_Source extract_
· · · ·

# Mystro Problems



## Ubervaca (Nov 26, 2016)

I get two error messages when I try to use Mystro:
1. "Log in to your rideshare apps and make sure they can go online."
2. "Mystro can't go online."

Does anyone have any ideas?
Going to Mystro help did not work.


----------



## jack1981 (Dec 27, 2018)

I have had good luck with an app called QRAD to do auto switching. You might want to give that one a try. In fact I would suggest giving all of them a try and decide which works best for you - Mystro, Maximo, Qrad and Ride companion.


----------



## dauction (Sep 26, 2017)

jack1981 said:


> I have had good luck with an app called QRAD to do auto switching. You might want to give that one a try.


Jack do you run QRD ? I see you posted in all the threads today.. I tried it last week and it's pretty lame at this point ...why use it if it wont even auto accept ?


----------



## jack1981 (Dec 27, 2018)

dauction said:


> Jack do you run QRD ? I see you posted in all the threads today.. I tried it last week and it's pretty lame at this point ...why use it if it wont even auto accept ?


No - just happened to com back this forum today after a while. I never want an app to auto-decline or auto-accept a ride since I decide that on a case by case basis depending on my current situation - as far as I am concerned, it is a useless feature. I find qrad does an excellent job on switching, which is what I care about. But what may work better for me may not be the best for everyone - so I would encourage folks to try out all of these - Mystro, Maximo, Qrad and Ride Companion - and decide for themselves.


----------



## dauction (Sep 26, 2017)

jack1981 said:


> No - just happened to com back this forum today after a while. I never want an app to auto-decline or auto-accept a ride since I decide that on a case by case basis depending on my current situation - as far as I am concerned, it is a useless feature. I find qrad does an excellent job on switching, which is what I care about. But what may work better for me may not be the best for everyone - so I would encourage folks to try out all of these - Mystro, Maximo, Qrad and Ride Companion - and decide for themselves.


Ride Companion ... I haven't tried that one for awhile ...you ever have any luck with that one?

Maxymo is working for me right now...busy area..constant pings so I Like to set passenger rating , distance and auto accept.


----------



## jack1981 (Dec 27, 2018)

· · · ·

_Material provided_
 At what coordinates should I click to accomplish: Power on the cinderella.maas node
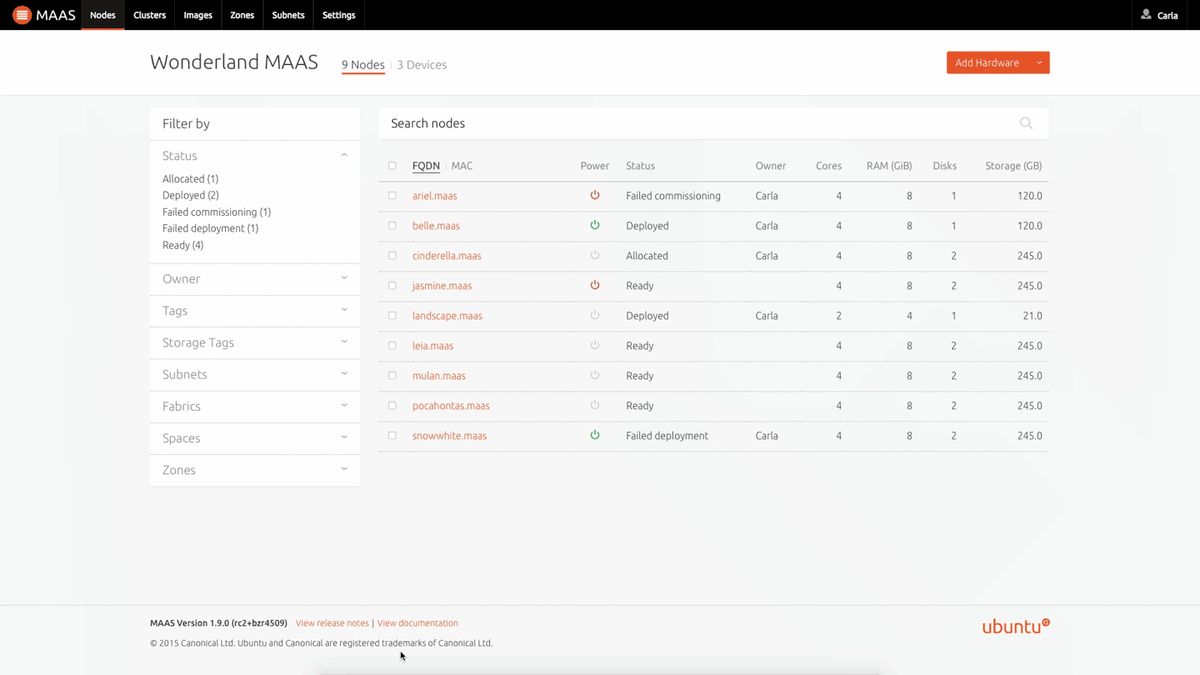tap(595, 256)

· · · ·

_Problems to solve_
[a] Write out the part of the Mystro forum thread that runs from "Going to Mystro" down to "and Ride companion.".
[b] List the settings that dauction likes to set in Maxymo, according to the Mystro forum thread.

_Results by task_
[a]
Going to Mystro help did not work.


----------



## jack1981 (Dec 27, 2018)

I have had good luck with an app called QRAD to do auto switching. You might want to give that one a try. In fact I would suggest giving all of them a try and decide which works best for you - Mystro, Maximo, Qrad and Ride companion.

[b]
- Passenger rating
- Distance
- Auto accept